O que deve fazer um ministro do STF que toma conhecimento, por uma via oficial, visual e acachapante, de um ministro do governo, desprovido de um mínimo sequer de educação, que ofende de forma grave e generalizada e chega a sugerir a prisão dele e dos demais ministros do STF, para deleite do presidente, aparentemente demente, sem noção da função que ostenta? Quem deve mandar prender quem?

Também foi criminosa a intervenção do ministro do Meio Ambiente, que confessou estar se aproveitando da atenção da população à epidemia do coronavírus para destruir as normas infralegais da área. Ele fala em “passar uma boiada”, atropelando as leis e a Justiça, para o que pediu o engajamento da Advocacia-Geral da União.

Celso de Mello determinou cortes pontuais do vídeo nas acusações feitas à China pelo chanceler Ernesto Araújo, o que pode evitar uma crise diplomática mais grave.

Minutos antes da liberação da peça, o general Augusto Heleno, chefe do Gabinete de Segurança Institucional, divulgou uma “Nota à Nação”, com ameaças de “consequências imprevisíveis” caso o celular do presidente fosse apreendido no âmbito da investigação, por conter mensagens relativas à Polícia Federal, algumas das quais ele próprio havia apresentado ao público. Nervoso e desequilibrado, o general confundiu o encaminhamento dessa questão à Procuradoria-Geral da República com uma decisão judicial. Mesmo que fosse, seria descabida qualquer manifestação do GSI, cabendo apenas a apresentação de recurso judicial pela AGU se houver interesse do governo.

Somam-se a esse cenário caótico as denúncias do empresário Paulo Marinho, suplente do senador Flávio Bolsonaro, de que Flávio e o presidente receberam informações sobre uma investigação sigilosa da Polícia Federal sobre o Queiroz, um escroque que operava o caixa dois do senador quando era deputado estadual no Rio de Janeiro. O delegado responsável pelo caso paralisou a investigação durante a campanha eleitoral de 2018 para não prejudicar a candidatura do Bolsonaro.

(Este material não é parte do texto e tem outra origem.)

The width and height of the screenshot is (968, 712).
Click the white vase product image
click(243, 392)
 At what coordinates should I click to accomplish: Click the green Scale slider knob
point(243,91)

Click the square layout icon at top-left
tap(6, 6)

As investigações envolvendo o presidente, seus filhos e amigos estão se multiplicando e já ocupam a maior parte da agenda presidencial. Bolsonaro tem recebido diariamente delegados de polícia e advogados públicos e particulares, envolvidos com a sua defesa, além de correr atrás das consequências das crises que ele próprio provoca dentro do governo para atender os interesses familiares. A entropia político-administrativa já é sua marca registrada.

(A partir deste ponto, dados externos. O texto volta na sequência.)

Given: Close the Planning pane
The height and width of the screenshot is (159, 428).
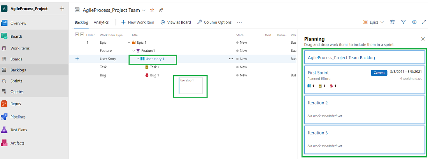Looking at the screenshot, I should (x=423, y=39).
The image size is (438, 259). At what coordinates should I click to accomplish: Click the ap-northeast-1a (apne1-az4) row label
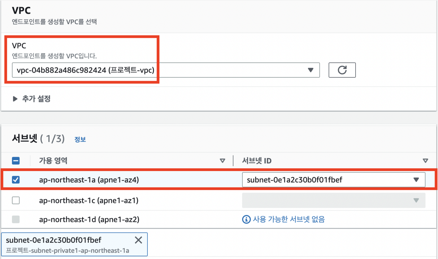click(x=89, y=180)
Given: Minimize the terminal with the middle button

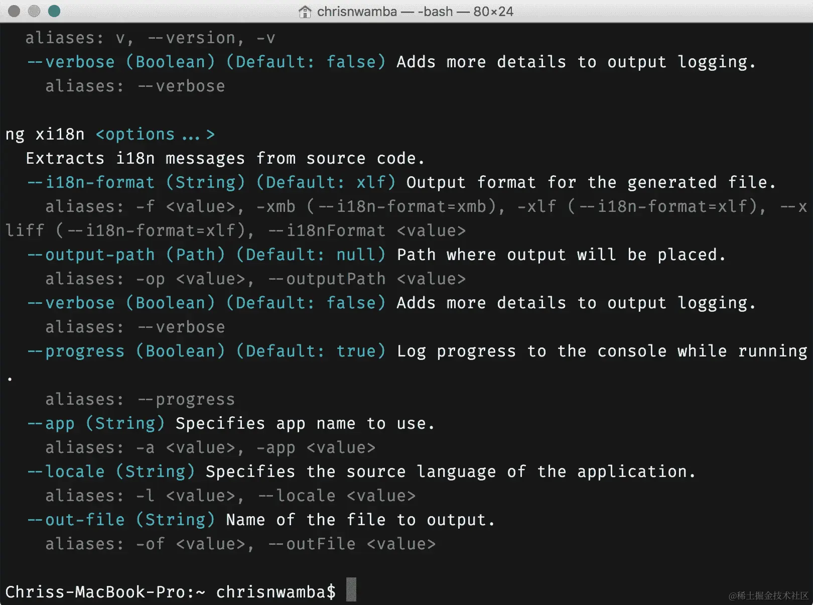Looking at the screenshot, I should tap(34, 11).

Mas o elemento mais assustador dessa atuação e dessa reunião é a absoluta omissão em relação aos milhares de mortos e atingidos pela epidemia, assim como o flagrante descaso com cuidados sanitários básicos. Quase nenhum ministro usava máscara, ninguém respeitava o distanciamento recomendado, não é à toa que os palácios de Brasília estão infectados. Para culminar, Bolsonaro faz enfática defesa de armar “a população” (formar milícias) para reagir “à ditadura” (medidas de isolamento).

Conforme se agravam a crise do país, a loucura presidencial e a entropia governamental, despenca a sua aprovação popular, os pedidos de impeachment se acumulam na presidência da Câmara dos Deputados e o preço cobrado pelo “Centrão” para segurar a onda do presidente vai à estratosfera. O governo chega ao seu 17° mês em completo estado de deterioração.